Gazetecileri Koruma Komitesi (CJP)
Dünya genelinde hapiste olan gazetecilerin yarıdan fazlası Çin, Türkiye ve Mısır'da
New York merkezli komitenin geçen seneki raporuna göre Türkiye bu alanda üst üste üç sene dünyada lider konumundaydı. Bu seneki raporda ise Devlet Başkanı Şi Jinping'in medyayı kontrol etme çabalarına ağırlık verdiği Çin, en az bir tutuklu gazeteciyle Türkiye’nin önüne geçti.
Çin, tutuklu gazeteci sayısında Türkiye'nin önüne geçti
Gazetecilerin, mesleklerini icra ederken hapse atıldığının ortaya konulduğu raporda, Çin ve Türkiye’yi ise sırasıyla Suudi Arabistan, Mısır, Eritre, Vietnam ve İran takip etti.
Öte yandan geçen yıl 68 gazetecinin hapse atıldığı Türkiye'de gazeteciler adına “gerçekten bir gelişme olmadığı ancak Cumhurbaşkanı Recep Tayyip Erdoğan hükümetinin bağımsız raporlama ve eleştiriyi damgalama yönündeki başarılı çabalarının meyvesini verdiği” belirtildi.
"Türk hükümeti 100'den fazla haber kanalını kapattı ve birçok gazeteciyi işten çıkardı"
Türk hükümetinin 100'den fazla haber kanalını kapattığını ve birçok gazeteciyi işten çıkardığını belirten CPJ aynı zamanda, “şu anda Türkiye'de hapse girmeyen düzinelerce gazeteci ise hala yargılanma veya temyiz ile karşı karşıya. Yurt dışında olan birçokları ise gıyaben mahkum edildi ve ülkeye geri dönmeleri halinde tutuklanıyor” dedi.

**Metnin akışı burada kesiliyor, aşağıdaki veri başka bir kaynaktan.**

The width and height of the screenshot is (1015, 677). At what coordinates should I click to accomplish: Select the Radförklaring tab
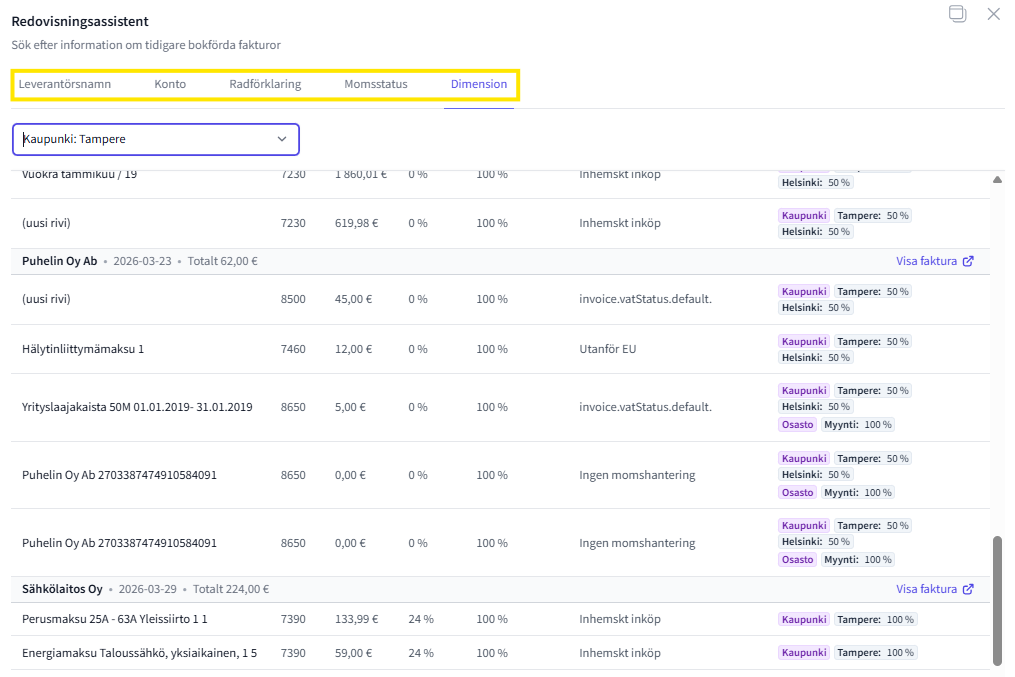[x=265, y=84]
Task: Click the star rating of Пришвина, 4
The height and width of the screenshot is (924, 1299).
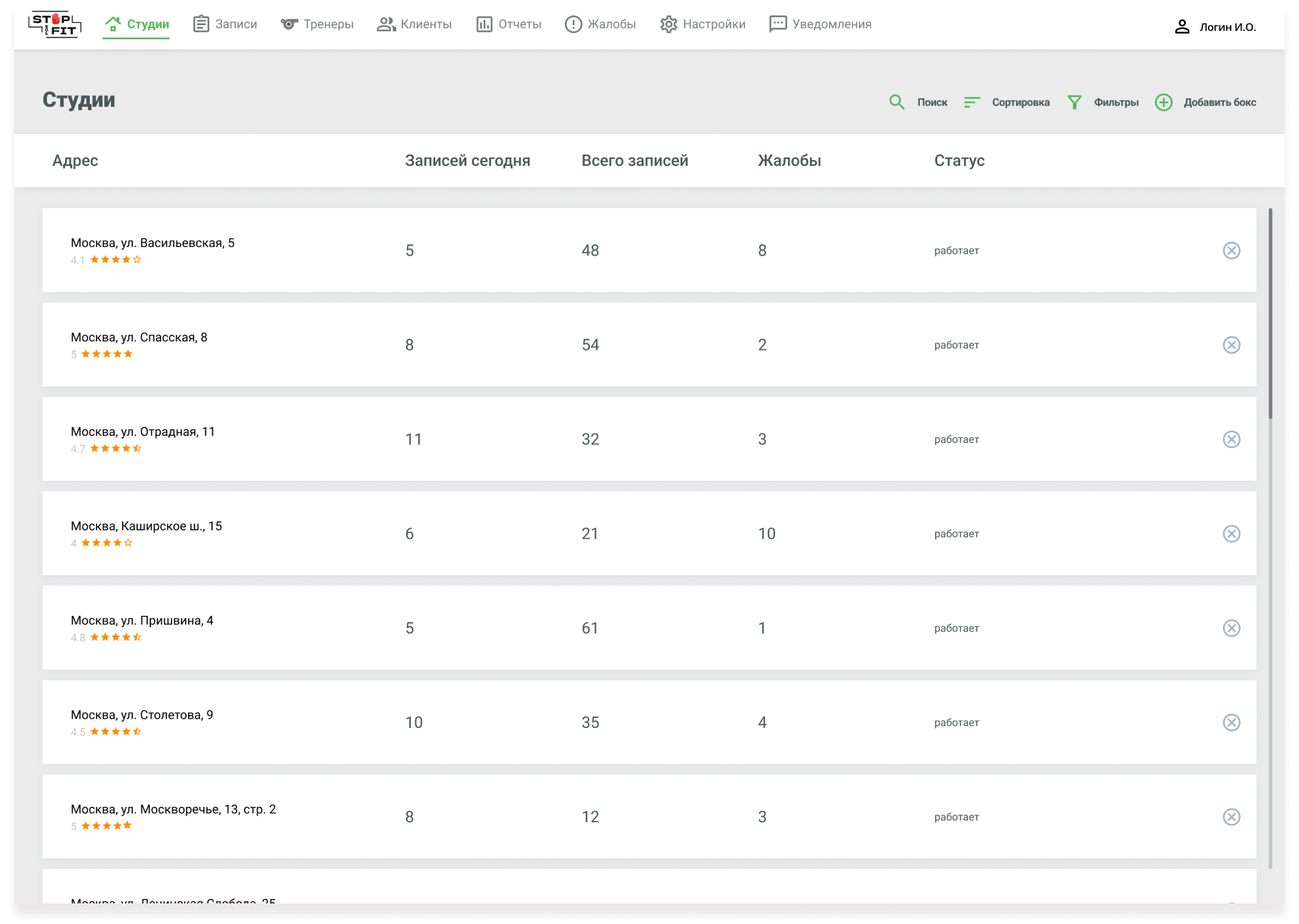Action: (115, 637)
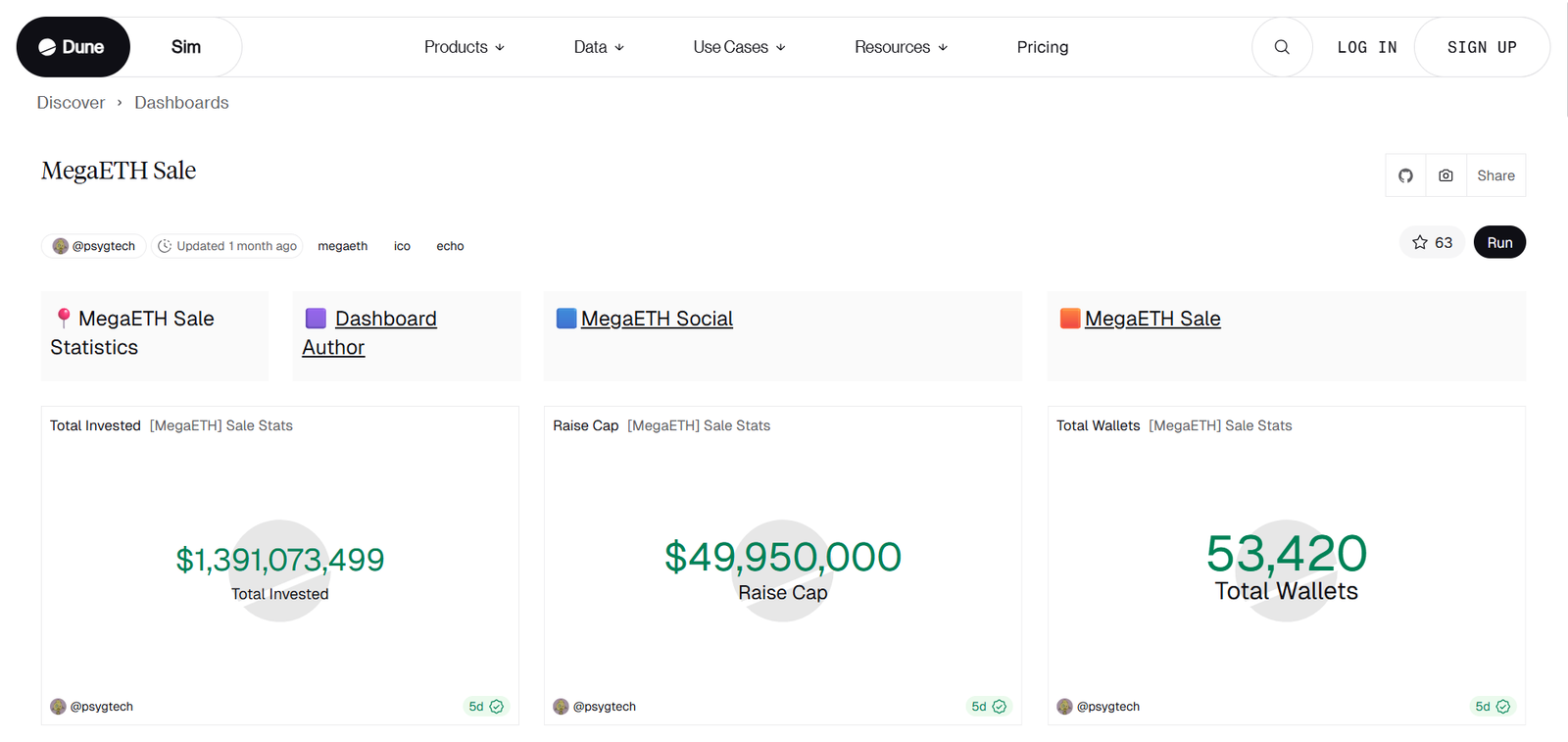This screenshot has width=1568, height=742.
Task: Expand the Products dropdown menu
Action: click(464, 47)
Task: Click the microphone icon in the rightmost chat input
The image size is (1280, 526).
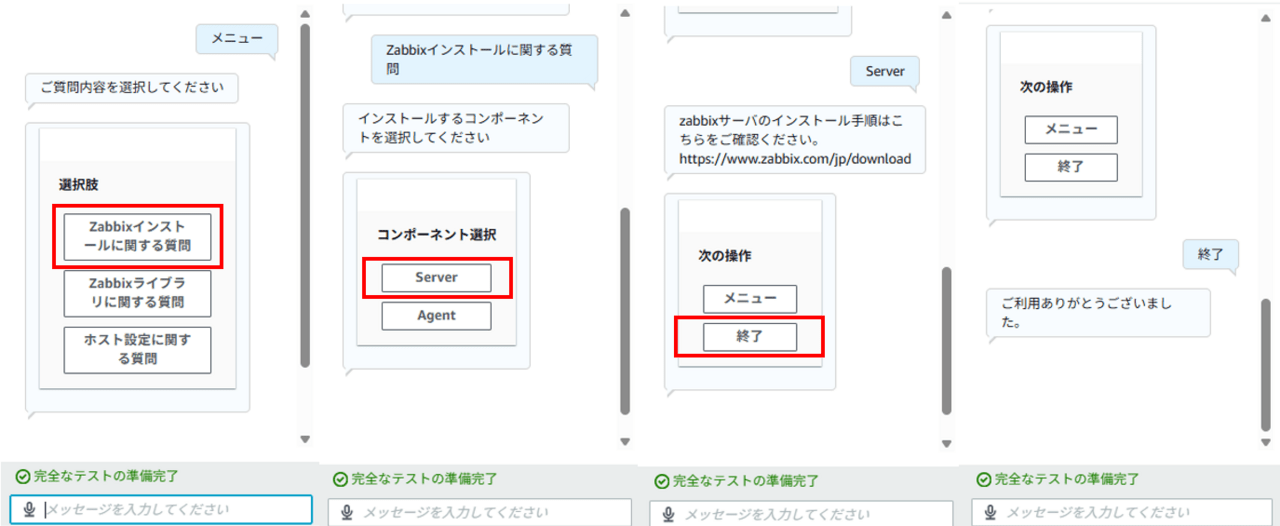Action: coord(989,513)
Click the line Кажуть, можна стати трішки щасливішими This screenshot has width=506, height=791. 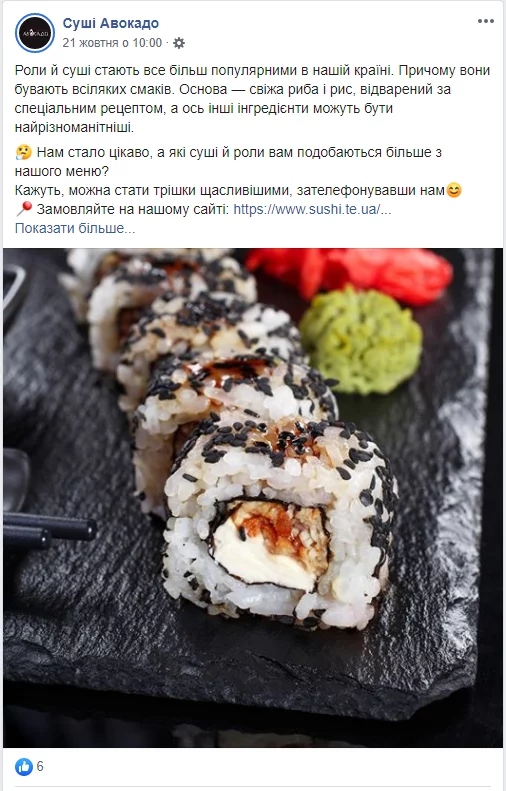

Temel gazetecilik faaliyetlerinin Türkiye yargı makamları tarafından suç unsuru olarak değerlendirildiğini belirten komite, ayrıca yargılamaların da adil yapılmadığını açıkladı.
Darbe girişimi öncesi baskıların arttığı belirtilen geçen seneki raporda da "Erdoğan, 2016'daki başarısız darbe girişiminden önce baskı yapmaya başladı ancak daha sonra baskıları arttırdı ve kararnamelerle 100'den fazla basın merkezini kapattı. Gazetecilik mesleğiyle bağlantılı kişiler için de durum savunmasız bir halde" ifadelerine yer verilmişti.
Ortadoğu'da artan istikrarsızlık ve protestolar tutuklu gazeteci sayısını artırdı
Raporda, Ortadoğu'da artan otoriterlik, istikrarsızlık ve protestoların bölgede çalışırken tutuklanan gazetecilerin sayısında bir artışa yol açtığı ve Suudi Arabistan ile Mısır’ın tutuklu 26 gazeteci sayısıyla dünya çapında en büyük üçüncü “gazeteci hapishanesi” olduğu ifade edildi.
Suudi Arabistan'da uzun süredir parmaklıklar ardında tutulan 18 gazeteciye halen bir suçlama yöneltilmediği, Mısır'daki tutuklamaların birçoğunun ise Cumhurbaşkanı Abdülfettah El-Sisi'ye yönelik istifa protestolarının ardından geldiği aktarıldı.